On July 23, 2013, the U.S. District Court for the District of Columbia rejected the plaintiffs' challenge of the SEC's conflict minerals rule and granted summary judgment to the SEC. As a result of the decision, public companies with fiscal years ending on December 31, 2013, that are subject to the conflict minerals rule will need to complete their investigations and reporting requirements related to conflict minerals by May 31, 2014, barring any appeal of this decision by the plaintiffs to the Court of Appeals for the District of Columbia Circuit.

Background

On August 12, 2012, the SEC adopted the conflict minerals rule under Section 1502 of the Dodd-Frank Wall Street Reform and Consumer Protection Act (Dodd-Frank), which requires public companies to annually disclose information about their use or manufacture of products containing "conflict minerals," such as gold, cassiterite (tin), columbite-tantalite (tantalum) and wolframite (tungsten), from the Democratic Republic of the Congo and nine adjoining countries. The goal of this new rule is to increase public pressure on companies to stop using these minerals, which help finance armed groups that create conflict and commit human rights abuses in this part of the world. The general public may be unaware that these "conflict minerals" are used by many companies to manufacture a wide variety of everyday products, such as smartphones, computers, cameras, microchips, cars and numerous other products.

The District Court's Decision

The three plaintiffs in the case — the National Association of Manufacturers, the U.S. Chamber of Commerce and the Business Roundtable — challenged the conflict minerals rule on two grounds: (i) that the rule was arbitrary and capricious under the Administrative Procedure Act (APA) and (ii) that the rule violated the First Amendment of the U.S. Constitution by compelling burdensome and potentially damaging disclosures on the companies' websites stating that certain products are not conflict-free.

The District Court rejected both of these challenges to the conflict minerals rule for the reasons set forth below.

With respect to the APA claims, the District Court held that the SEC was not required to "reevaluate and independently confirm that the Final Rule would actually achieve the humanitarian benefits Congress intended." The District Court also rejected the plaintiffs' claim that the conflict minerals rule should have contained a de minimis exception for manufacturers that use small amounts of conflict minerals in their products. The District Court also rejected plaintiffs' other arguments under the APA, determining that the SEC's estimate of the costs of compliance with the rule was adequate, and that several specific aspects of the rule adopted by the SEC were not arbitrary or capricious within the applicable judicial review standards. In short, the District Court found the SEC's interpretation of Dodd-Frank to be reasonable and permissible.

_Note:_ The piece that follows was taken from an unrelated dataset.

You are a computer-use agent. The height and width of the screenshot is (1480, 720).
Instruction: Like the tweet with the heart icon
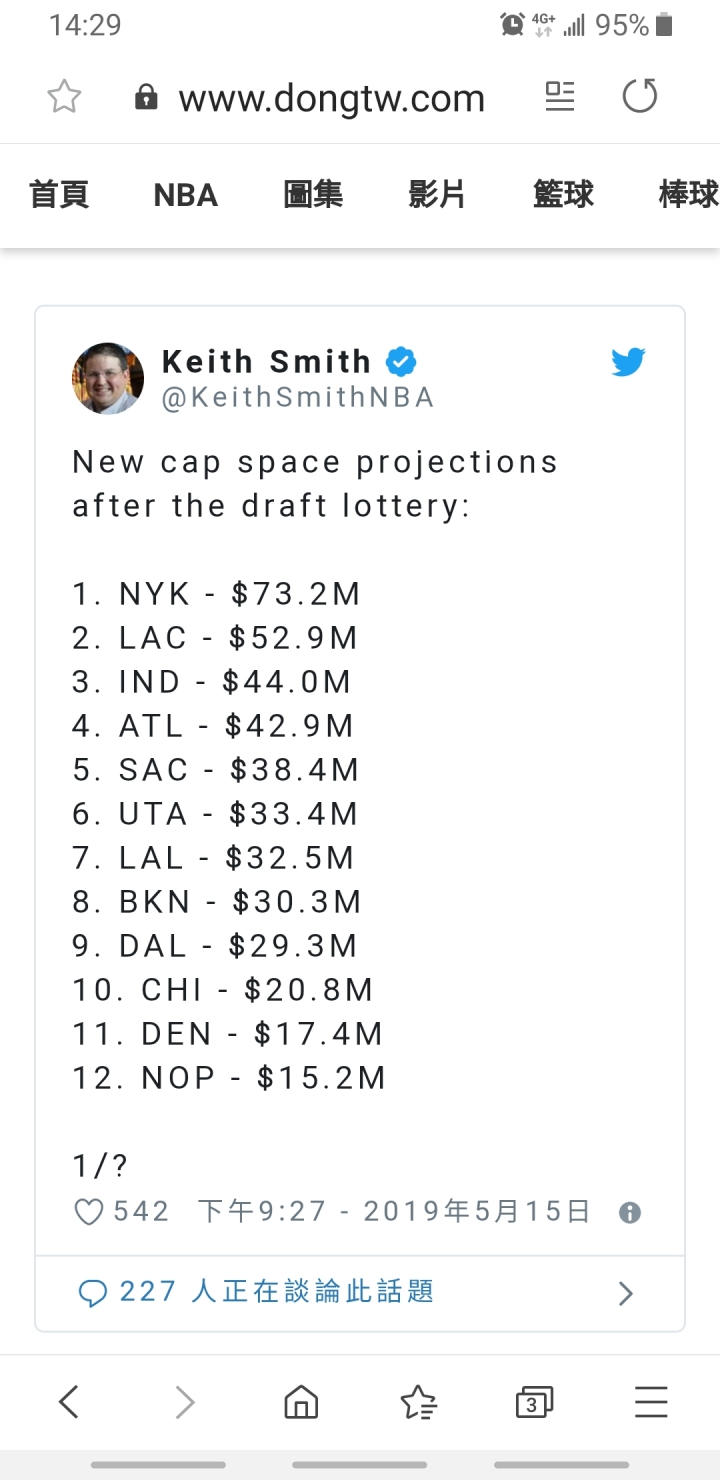[x=90, y=1213]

With respect to the plaintiffs' First Amendment claims, the District Court adopted the "intermediate scrutiny" standard of review articulated by the Supreme Court in the Central Hudson case, which provides that the required disclosures must "directly and materially advance" a "substantial" government interest. The District Court upheld the conflict minerals rule as a valid restriction on commercial speech because it: (i) directly advances the government's compelling interest in promoting peace in the Democratic Republic of the Congo and (ii) because it merely requires companies to publish "verbatim copies of disclosures already prepared for and filed with" the SEC, just as public companies already publish other required SEC filings on their websites such as annual reports, proxy statements and other investor-related information.

Next Steps

Although the plaintiffs may decide to appeal the District Court's decision to the Court of Appeals for the District of Columbia Circuit, public companies that are subject to the conflict minerals rule should proceed with their diligence, investigations, and compliance policies and procedures, and continue to work under the assumption that their first conflict minerals reports and Form SD filings will be due on May 31, 2014.

For a complete copy of the decision, see http://www.thecorporatecounsel.net/member/FAQ/Mine/07_13_rules.pdf.

The content of this article is intended to provide a general guide to the subject matter. Specialist advice should be sought about your specific circumstances.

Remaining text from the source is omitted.